Y así ocurrió que, aquella mañana, aparecieron desde el Oeste ocho de ellos en formación de doble-diamante, casi tocándose los extremos de las alas. Sobrevolaron la Playa del Consejo de la Bandada a doscientos cinco kilómetros por hora, Juan a la cabeza, Pedro volando con suavidad a su ala derecha, Enrique Calvino luchando valientemente a su izquierda. Entonces la formación entera giró lentamente hacia la derecha, como si fuese un solo pájaro… de horizontal… a… invertido… a… horizontal, con el viento rugiendo sobre sus cuerpos.

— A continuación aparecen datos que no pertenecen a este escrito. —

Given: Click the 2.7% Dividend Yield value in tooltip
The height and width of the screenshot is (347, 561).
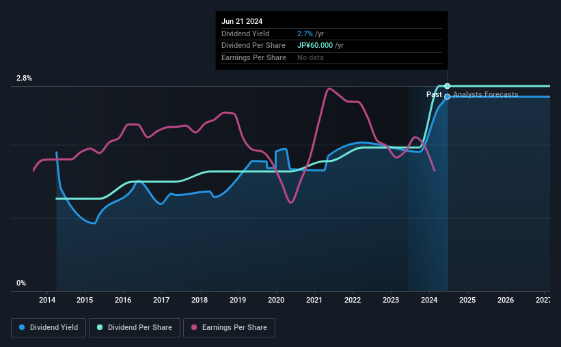Looking at the screenshot, I should (305, 33).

Los graznidos y trinos de la cotidiana vida de la Bandada se cortaron como si la formación hubiese sido un gigantesco cuchillo, y ocho mil ojos de gaviota les observaron, sin un solo parpadeo. Uno tras otro, cada uno de los ocho pájaros ascendió agudamente hasta completar un rizo y luego realizó un amplio giro que terminó en un estático aterrizaje sobre la arena. Entonces, como si este tipo de cosas ocurriera todos los días, Juan Gaviota dio comienzo a su crítica de vuelo.
– Para comenzar -dijo, con un sonrisa seca-, llegasteis todos un poco tarde al momento de juntaros…
Cayó como un relámpago en la Bandada. ¡Esos pájaros son Exilados! ¡Y han vuelto! ¡Y eso… eso no puede ser!
Las predicciones de Pedro acerca de un combate se desvanecieron ante la confusión de la Bandada.
– Bueno, de acuerdo: son Exilados -dijeron algunos de los jóvenes-, pero, oye, ¿dónde aprendieron a volar asi?
Pasó casi una hora antes de que la Palabra del Mayor lograra repartirse por la Bandada: Ignoradlos. Quien hable a un Exilado será también un Exilado. Quien mire a un Exilado viola la Ley de la Bandada.
Espaldas y espaldas de grises plumas rodearon desde ese momento a Juan, quien no dio muestras de darse por aludido. Organizó sus sesiones de prácticas exactamente encima de la Playa del Consejo, y, por primera vez, forzó a sus alumnos hasta el límite de sus habilidades.